##### Supplied information

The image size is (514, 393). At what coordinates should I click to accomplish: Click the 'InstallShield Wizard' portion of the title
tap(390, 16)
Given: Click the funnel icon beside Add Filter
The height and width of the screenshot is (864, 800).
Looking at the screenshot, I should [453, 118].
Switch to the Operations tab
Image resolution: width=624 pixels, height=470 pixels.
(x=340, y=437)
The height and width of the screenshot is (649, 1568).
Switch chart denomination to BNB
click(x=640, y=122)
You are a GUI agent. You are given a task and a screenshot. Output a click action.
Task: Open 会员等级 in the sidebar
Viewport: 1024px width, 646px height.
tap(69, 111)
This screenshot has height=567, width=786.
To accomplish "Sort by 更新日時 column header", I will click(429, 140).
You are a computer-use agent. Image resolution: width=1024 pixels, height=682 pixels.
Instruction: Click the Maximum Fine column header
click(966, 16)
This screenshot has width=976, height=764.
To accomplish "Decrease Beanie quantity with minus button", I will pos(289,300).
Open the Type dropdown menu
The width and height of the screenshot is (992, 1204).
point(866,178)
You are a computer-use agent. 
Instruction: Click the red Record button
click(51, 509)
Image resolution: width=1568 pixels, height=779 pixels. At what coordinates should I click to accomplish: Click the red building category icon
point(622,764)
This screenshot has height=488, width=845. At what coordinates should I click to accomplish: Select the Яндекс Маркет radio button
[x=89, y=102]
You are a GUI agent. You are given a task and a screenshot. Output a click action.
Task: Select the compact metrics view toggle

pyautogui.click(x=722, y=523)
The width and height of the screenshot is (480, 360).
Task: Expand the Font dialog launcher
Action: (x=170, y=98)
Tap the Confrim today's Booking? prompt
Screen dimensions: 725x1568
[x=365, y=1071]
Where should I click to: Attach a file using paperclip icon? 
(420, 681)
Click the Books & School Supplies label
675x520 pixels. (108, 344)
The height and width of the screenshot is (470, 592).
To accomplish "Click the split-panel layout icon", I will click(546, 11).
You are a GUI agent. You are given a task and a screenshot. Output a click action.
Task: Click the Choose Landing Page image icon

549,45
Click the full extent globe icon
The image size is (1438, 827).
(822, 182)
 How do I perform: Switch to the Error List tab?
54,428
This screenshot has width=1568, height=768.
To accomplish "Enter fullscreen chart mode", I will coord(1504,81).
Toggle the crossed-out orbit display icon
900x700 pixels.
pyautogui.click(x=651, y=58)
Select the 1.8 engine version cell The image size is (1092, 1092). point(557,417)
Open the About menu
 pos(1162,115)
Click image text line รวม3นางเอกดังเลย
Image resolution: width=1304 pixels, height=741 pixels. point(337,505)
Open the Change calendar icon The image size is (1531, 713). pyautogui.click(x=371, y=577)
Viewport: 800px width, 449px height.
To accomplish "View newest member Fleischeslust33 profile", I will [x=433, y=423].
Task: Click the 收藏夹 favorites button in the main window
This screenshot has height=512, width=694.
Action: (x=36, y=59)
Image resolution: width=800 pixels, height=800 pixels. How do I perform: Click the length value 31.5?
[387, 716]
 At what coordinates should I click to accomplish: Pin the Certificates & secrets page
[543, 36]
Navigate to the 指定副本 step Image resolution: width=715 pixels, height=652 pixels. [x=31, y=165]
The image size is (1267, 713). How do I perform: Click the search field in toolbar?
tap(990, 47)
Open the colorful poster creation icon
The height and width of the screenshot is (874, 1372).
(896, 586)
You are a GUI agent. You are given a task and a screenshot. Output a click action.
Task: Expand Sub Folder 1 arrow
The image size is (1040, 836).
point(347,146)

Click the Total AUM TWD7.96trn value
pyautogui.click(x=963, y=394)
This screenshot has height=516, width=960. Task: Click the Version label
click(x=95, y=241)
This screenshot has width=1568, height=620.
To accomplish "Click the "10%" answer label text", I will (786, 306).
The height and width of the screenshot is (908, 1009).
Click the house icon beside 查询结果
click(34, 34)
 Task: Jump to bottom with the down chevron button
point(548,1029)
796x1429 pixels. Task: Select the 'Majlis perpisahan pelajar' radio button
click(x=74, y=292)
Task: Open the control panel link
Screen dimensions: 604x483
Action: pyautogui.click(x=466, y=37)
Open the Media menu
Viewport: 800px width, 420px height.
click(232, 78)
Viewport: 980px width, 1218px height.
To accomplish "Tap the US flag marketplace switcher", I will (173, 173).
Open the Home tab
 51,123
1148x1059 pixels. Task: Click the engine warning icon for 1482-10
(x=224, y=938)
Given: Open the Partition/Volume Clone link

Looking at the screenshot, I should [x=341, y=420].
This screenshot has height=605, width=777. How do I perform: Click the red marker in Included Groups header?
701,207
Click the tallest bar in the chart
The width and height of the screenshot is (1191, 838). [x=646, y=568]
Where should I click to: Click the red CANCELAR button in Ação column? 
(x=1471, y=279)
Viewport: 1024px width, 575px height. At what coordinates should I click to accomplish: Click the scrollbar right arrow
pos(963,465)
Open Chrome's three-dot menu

##########

#### Task to carry out
Write out again exactly the lines that run from the one holding "Viewport: 980px width, 1218px height." through the last line of the data; omit all other lines.

#### Written reply
Viewport: 980px width, 1218px height.
To accomplish "Tap the US flag marketplace switcher", I will (173, 173).
Open the Home tab
 51,123
1148x1059 pixels. Task: Click the engine warning icon for 1482-10
(x=224, y=938)
Given: Open the Partition/Volume Clone link

Looking at the screenshot, I should [x=341, y=420].
This screenshot has height=605, width=777. How do I perform: Click the red marker in Included Groups header?
701,207
Click the tallest bar in the chart
The width and height of the screenshot is (1191, 838). [x=646, y=568]
Where should I click to: Click the red CANCELAR button in Ação column? 
(x=1471, y=279)
Viewport: 1024px width, 575px height. At what coordinates should I click to accomplish: Click the scrollbar right arrow
pos(963,465)
Open Chrome's three-dot menu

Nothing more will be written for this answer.